EHR data provides great opportunities for data-driven approaches in early disease detection, screening and prevention. We consider EHR data for n=1,000 adults aged from 45 to 102 years with median 71 years. The dataset, collected in 2016, is based on physical examinations of residents in northeast China. The sample size of n=1,000 corresponds to several weeks’ worth of data. In this paper we focus on developing model-based inference, including full posterior simulation and summaries, and therefore focus on a moderate sample size. We will show how meaningful inference about disease discovery is possible with such data. Extension to larger datasets is discussed in Section 7. As in any work with EHR data, model-based inference needs to be followed up by expert judgment to confirm the proposed latent diseases and other inference summaries. Once confirmed, inferred disease relationships become known prior information for future weeks. This is how we envision an on-site implementation of the proposed methods.

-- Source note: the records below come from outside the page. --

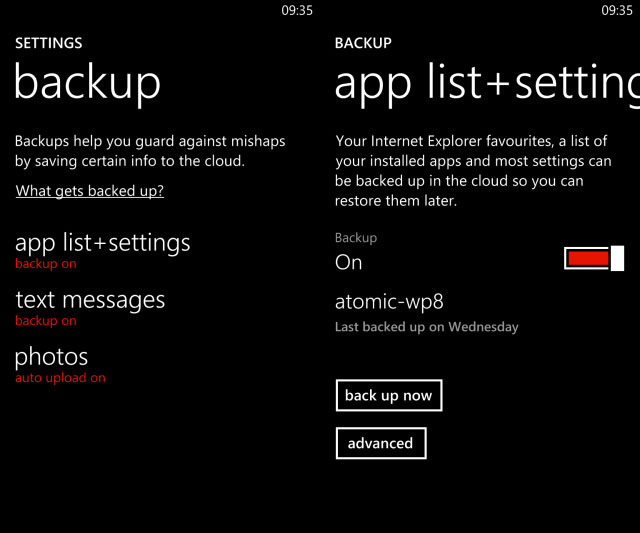640x533 pixels.
Task: Tap the clock above the SETTINGS header
Action: click(297, 10)
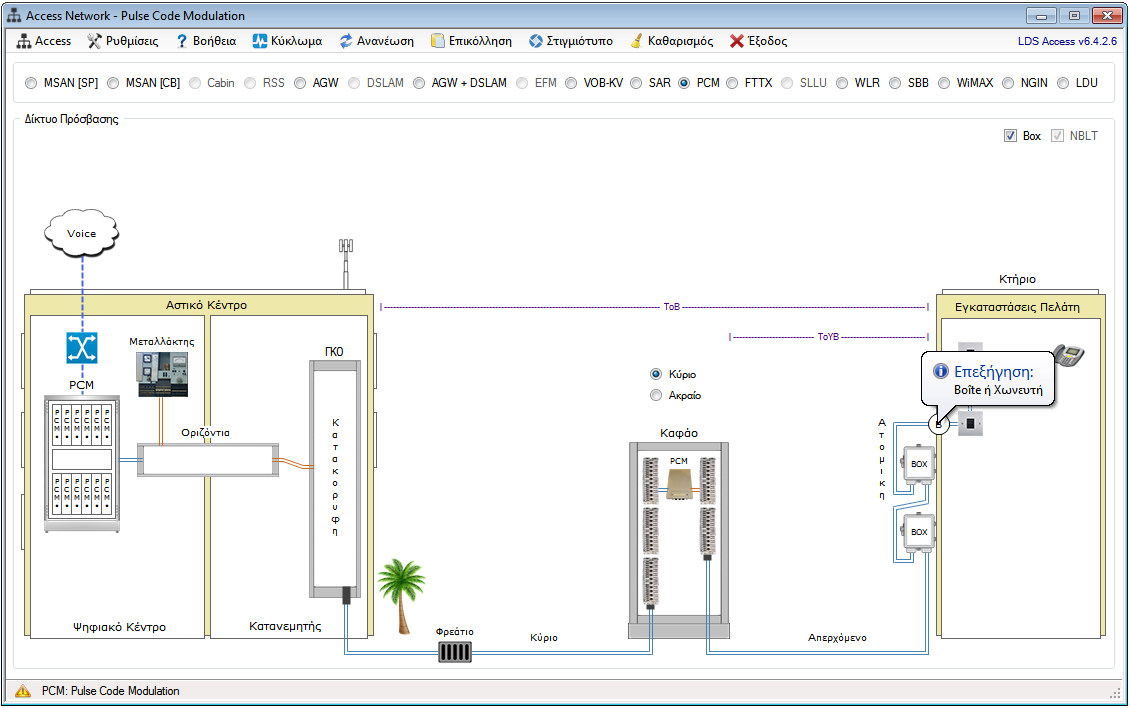Viewport: 1130px width, 708px height.
Task: Click the antenna icon above Αστικό Κέντρο
Action: click(346, 263)
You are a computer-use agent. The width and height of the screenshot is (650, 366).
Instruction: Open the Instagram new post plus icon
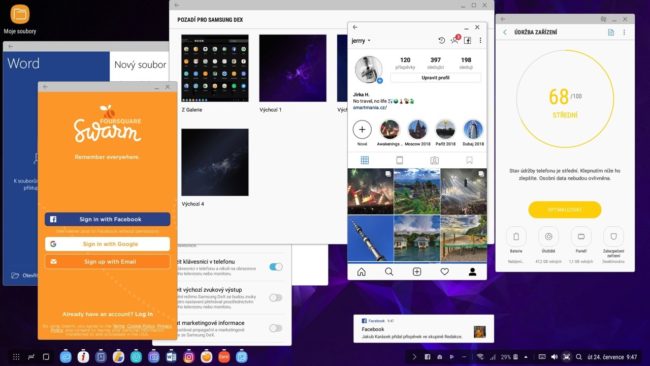[417, 271]
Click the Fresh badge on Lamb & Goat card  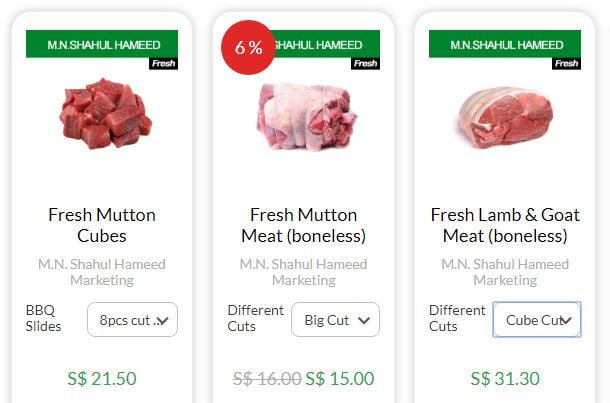[x=567, y=64]
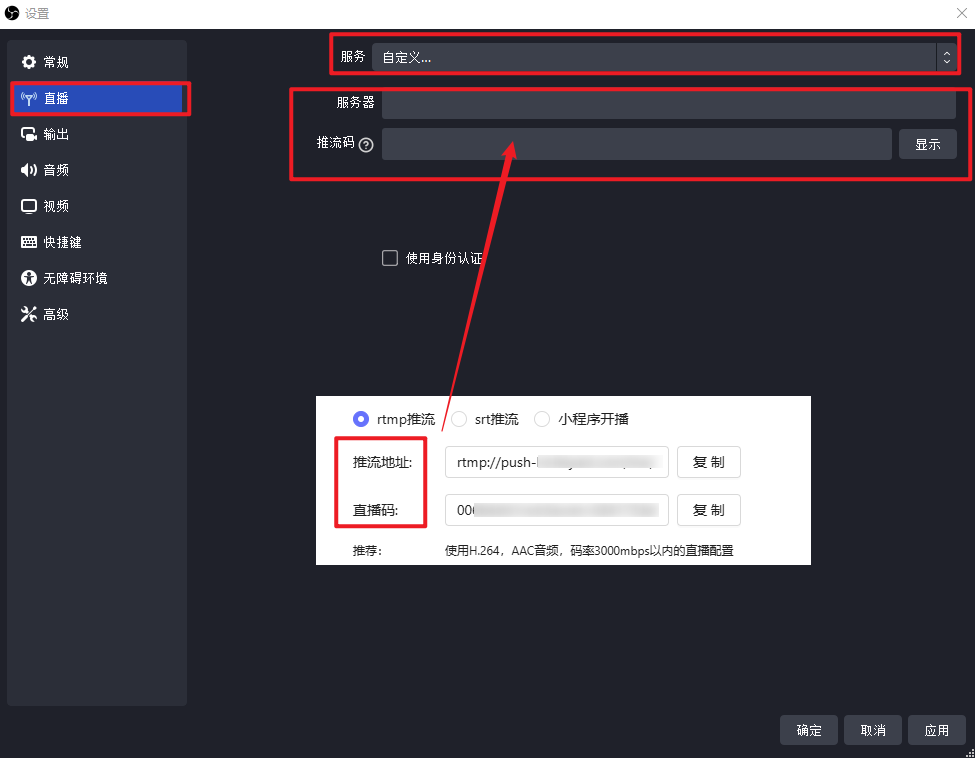Click the 推流码 help question mark icon
The height and width of the screenshot is (758, 975).
pos(366,145)
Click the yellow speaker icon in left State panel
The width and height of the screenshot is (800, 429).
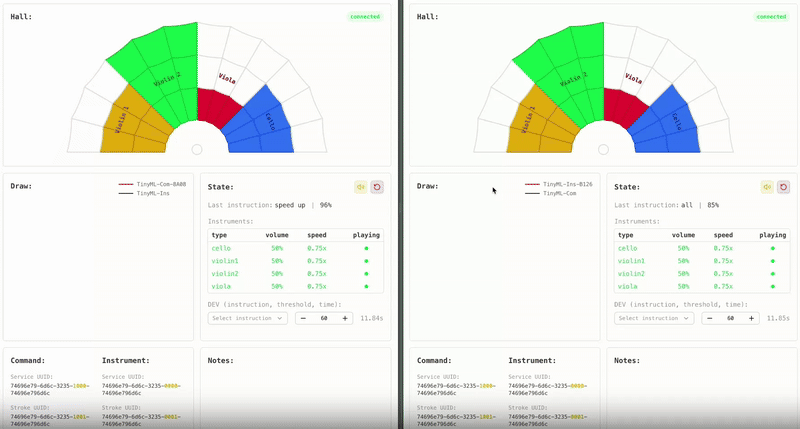[360, 186]
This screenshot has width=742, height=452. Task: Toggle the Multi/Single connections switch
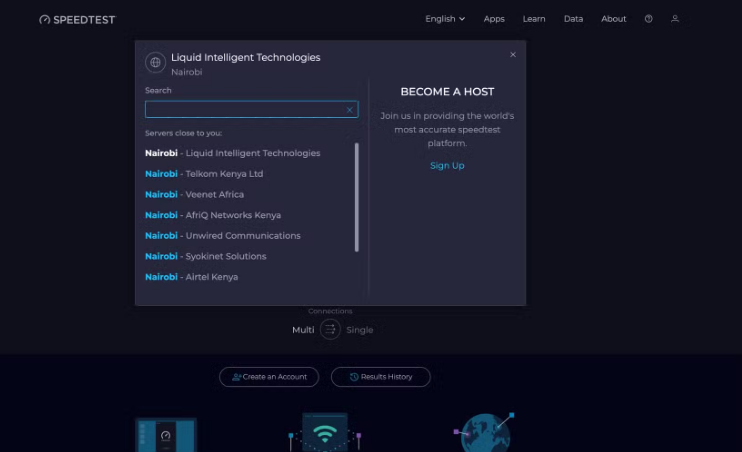pos(330,330)
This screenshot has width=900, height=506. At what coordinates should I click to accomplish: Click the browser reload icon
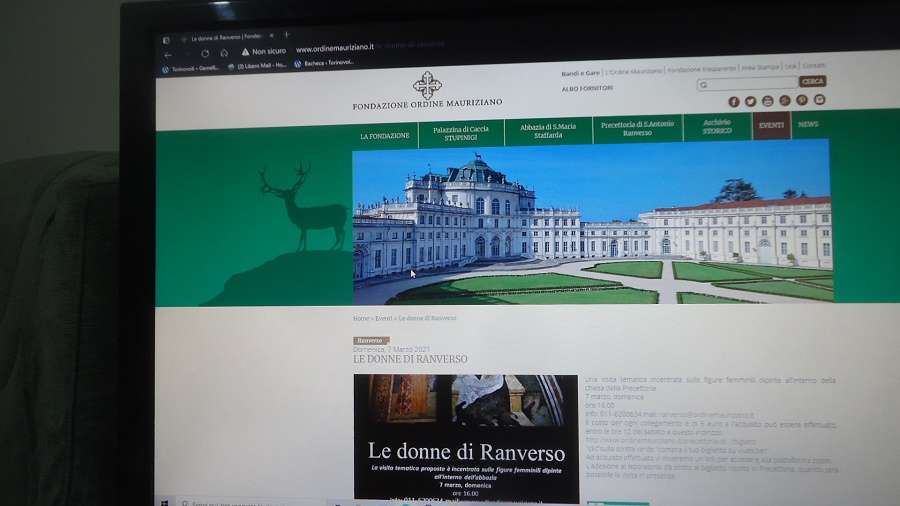coord(205,53)
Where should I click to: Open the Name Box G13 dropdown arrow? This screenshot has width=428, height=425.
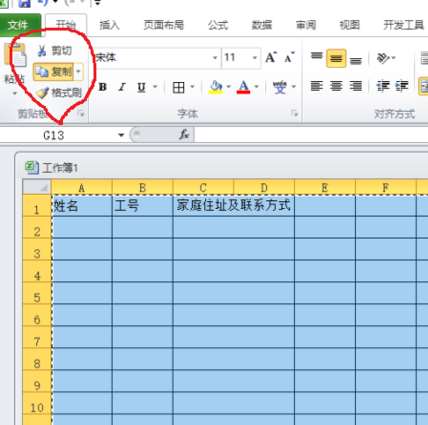pyautogui.click(x=121, y=135)
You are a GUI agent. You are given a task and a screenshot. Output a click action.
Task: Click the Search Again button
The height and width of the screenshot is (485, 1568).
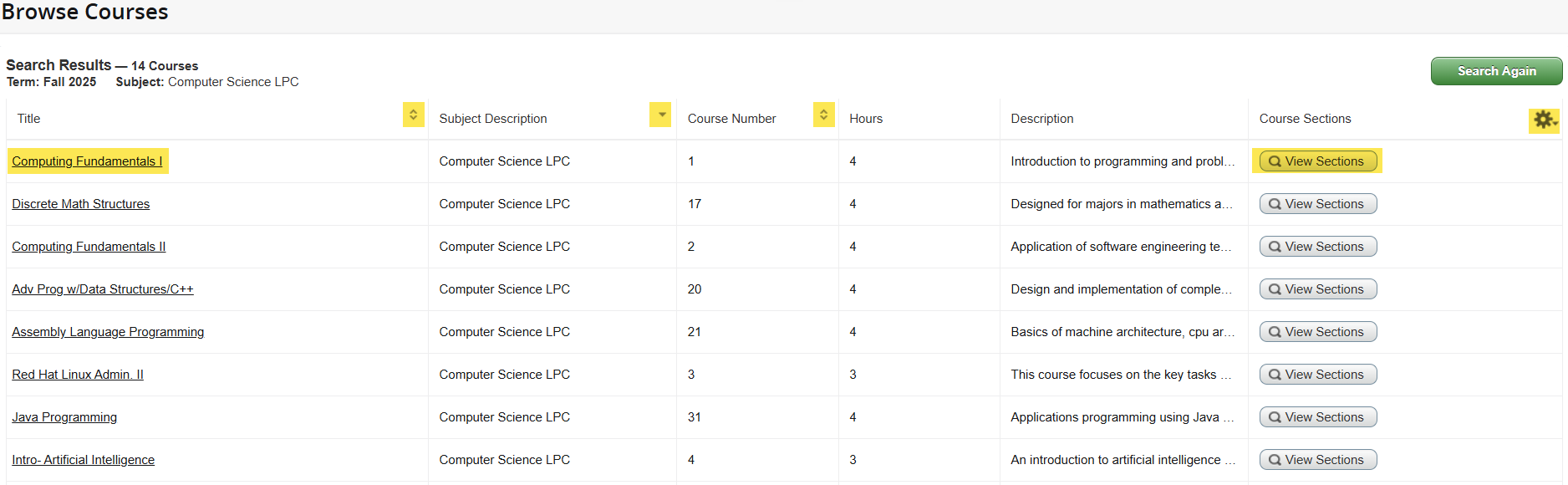pos(1495,71)
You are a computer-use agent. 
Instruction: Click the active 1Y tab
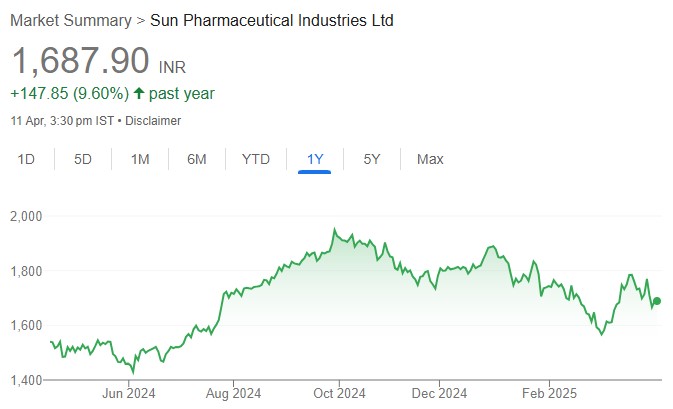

The data contain blood test results measured on 39 testing items which are listed in Table 1. Figure 1(a) shows the empirical correlation structure of the testing items as a heatmap with green, black, and red colors indicating positive, negligible and negative correlations. With appropriate ordering of the test items, one can see some patterns on the upper-left corner of the heatmap. However, the patterns seem vague and have no clear interpretation. The heatmap of the standardized data is shown in Figure 1(b) with green, black and red colors indicating values above, near and below the average. Next we cluster the data using a K-means algorithm with K=14 (the number of latent diseases identified in later model-based inference), applied to both, rows and columns of the data matrix. The clusters find some interesting structures. For example, indexing the submatrices in the heatmap by row and column blocks, the values in block (9,9) tend to be above the average, whereas the values in the block (1,4) tend to be below the average. However, there are at least two difficulties in interpreting the clusters as latent diseases. Firstly, there is no absolute relationship between the normal range of a testing item and its population average. A deviation from the average does not necessarily indicate an abnormality. Likewise, average values of testing items, especially those related to common diseases such as hypertension, are not necessarily within the normal range. For instance, the mean and the median of systolic blood pressure in our dataset are 147 mm Hg and 145 mm Hg, both of which are beyond the threshold 140 mm Hg for hypertension (the high blood pressure values might be related to the elderly patient population). Secondly, the exploratory analysis with K-means does not explicitly model patient-disease relationships and symptom-disease relationships. For example, one may be tempted to interpret each column block as a latent disease. As a consequence, each testing item has to be associated with exactly one disease and the patient-disease relationship is unclear. If instead, we define a latent disease by the row blocks, then each patient has to have exactly one disease and the symptom-disease relationship is ambiguous.

Table 1.

Blood test items. Acronyms are given within parentheses. Ternary symptoms (after applying the reference range) are in bold face. CV indicates coefficient of variation, “dist” is distribution, “mn” is mean, “ct”is count, and “ conc” is concentration.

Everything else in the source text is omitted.